=== Extrait du document ===

Todd Haynes rend hommage à toutes les expressions cinématographiques dans Wonderstruck (titre original bien plus évocateur signifiant plus ou moins « abasourdi »), des formes les plus expérimentales au cinéma des origines. Véritable oeuvre baroque, elle parvient malgré tout à rester étonnamment cohérente, et légère comme une plume. 
 
Une densité déconcertante
 
Deux visionnages seront sûrement nécessaires pour prendre la pleine mesure du dernier film de Todd Haynes, tant les couches qui constituent son mille-feuilles d’images s’avèrent tout aussi magistrales que déconcertantes. L’un des héros du film, le jeune Ben, est lui-même confronté à une énigme qui semble lui nouer le ventre. En effet, que veut dire cette belle et mystérieuse citation d’Oscar Wilde que son père a laissée derrière lui avant de disparaître dans la nature : « Nous sommes tous dans le caniveau, mais certains d’entre nous regardent les étoiles » ?

=== Matériel fourni ===

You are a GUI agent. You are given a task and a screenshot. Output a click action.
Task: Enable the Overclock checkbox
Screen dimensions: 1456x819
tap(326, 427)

===

Exercices —
**a)** Résumez en deux phrases le paragraphe de la critique de Wonderstruck qui commence par « Deux visionnages seront sûrement nécessaires », en conservant ses faits essentiels.
**b)** Selon la critique de Wonderstruck, pourquoi faudra-t-il sûrement voir le film deux fois ? Répondez en une à trois phrases, s'il vous plaît.
**c)** Poursuivez la critique de Wonderstruck à partir de sa dernière phrase, en un paragraphe.
Le matériel fourni est indépendant de la critique de Wonderstruck.

Corrigé —
**a)** Le dernier film de Todd Haynes demandera sans doute deux visionnages, car les couches de son mille-feuilles d'images sont aussi magistrales que déconcertantes. L'un des héros, le jeune Ben, cherche le sens d'une citation d'Oscar Wilde que son père a laissée avant de disparaître : « Nous sommes tous dans le caniveau, mais certains d'entre nous regardent les étoiles ».

**b)** Il faudra sûrement deux visionnages pour prendre la pleine mesure du film, parce que les couches qui constituent son mille-feuilles d'images sont tout aussi magistrales que déconcertantes.

**c)**
Véritable œuvre-inventaire dans sa façon de tout répertorier, Le Musée des merveilles semble de prime abord moins conter l’histoire de ses deux héros (Rose et Ben, deux enfants sourds vivant une aventure étrangement symétrique à deux époques différentes – respectivement, les années 20 et les seventies), que la traversée successive d’environnements fourmillants et de salles pleines à craquer. D’ailleurs, chaque objet est chargé de sa propre petite histoire et, une fois imbriqué au suivant, puis à tous les autres, ils constitueront l’étrange organisme du film. De par ce grand fouillis, voire ce trop plein, pourrait facilement se manifester la même sensation que durant la visite interminable d’un immense musée. Et pourtant, miraculeusement, ce n’est jamais tout à fait le cas.

 

 

Un patchwork cousu par des mains délicates

 
Impossible de ne pas reconnaître en Todd Haynes (magistralement épaulé par son chef-opérateur Ed Lachman, qui signa la photographie de Carol en 2016), l’un des plus grands créateurs d’images du Holywood contemporain, tant les visions de son film parviennent, en plus de leur beauté irradiante et fourmillante ( à la manière d’un Canaletto), à tenir en équilibre sur un fil aussi subtil que fragile. Car là où un Scorsese, en se frottant à une adaptation du même auteur – Hugo Cabret de Brian Selznick –, réalise un film très beau mais à la lourdeur égale à son dispositif, Haynes, lui, parvient à faire communiquer la démesure avec une légèreté époustouflante, comme si chacune de ses visions parvenait à perdre son poids matériel, et finissait par flotter en apesanteur.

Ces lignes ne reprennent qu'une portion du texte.